Global Marketing News – 25th May 2016
Harvard University has conducted research into a leaked document from 2014, suggesting that the Chinese government pays supporters to help it write ‘fake’ comments on social media.
The report found that the army of commenters, whose names appeared in the document, write around 488 million posts a year, aimed at swaying public opinion concerning the country’s politics and history.
Gary King, who led the study, said that the comments left on Chinese social media, were not aggressive, but were designed to let an argument die, or change the subject, as this “usually works much better than picking a [fight].”
Reportedly paid 50 cents per post, the contributors are asked to make sure they comment during peak social media hours, or while a political debate is being discussed.
Alongside China’s deletion of content that is deemed too sensitive, this procedure allows the government to control opinion without censoring any more content.
British luxury brand, Burberry, is looking to put more emphasis on its online sales, by relaunching its website in the coming year.
The brand’s CEO, Christopher Bailey, explained that the company wished to grow the company’s website through e-commerce initiatives that would see the introduction of an app, and the integration of online and offline customer experiences.

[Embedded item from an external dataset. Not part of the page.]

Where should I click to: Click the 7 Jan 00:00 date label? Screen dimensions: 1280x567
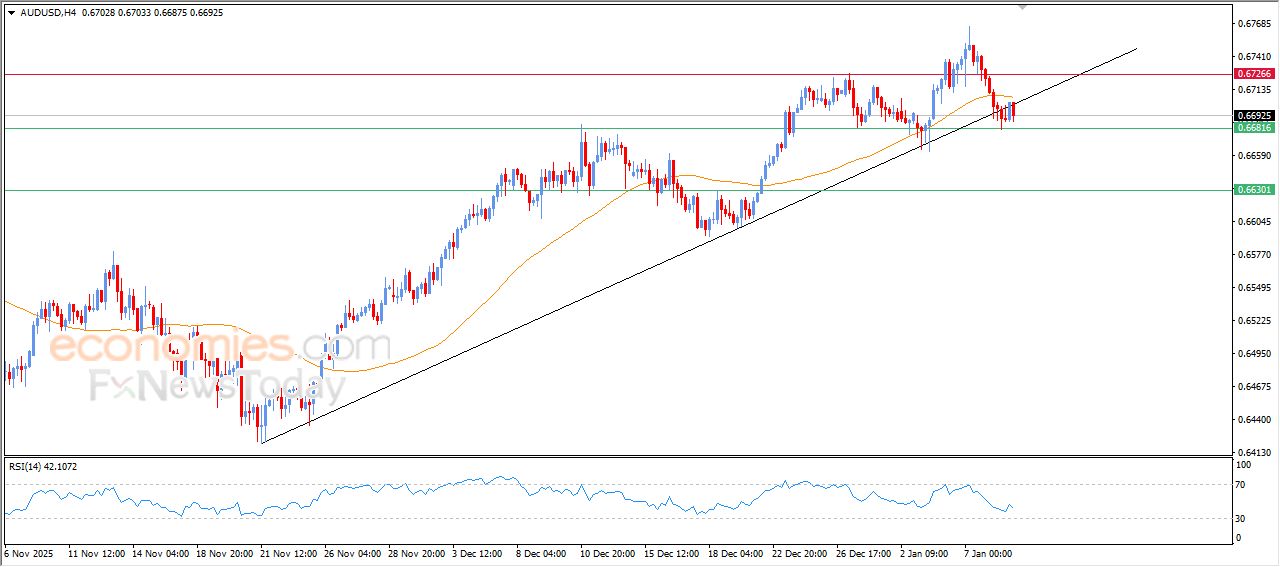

Burberry will also look to localise more in Asia following the launch of a new Chinese website, and in Hong Kong where it currently has a falling demand even though it has placed focus there over the last few years.
The brand said however that it had “[digitally] outperformed during the year, delivering growth in all regions,” caused by the increased use of its 75 online stores.
Following a report into 700 million US dollars that suddenly appeared in the Malaysian Prime Ministers personal bank account, the Malaysian government is now pushing for a wider censorship bill.
The detailed report, which included other corruption stories, originally appeared on the website Medium, which was then completely blocked in the country.
Now, the Malaysian government is attempting to pass a law that will remove the “liability protections” that online providers currently have, meaning that websites would have to police content themselves, or risk facing legal action.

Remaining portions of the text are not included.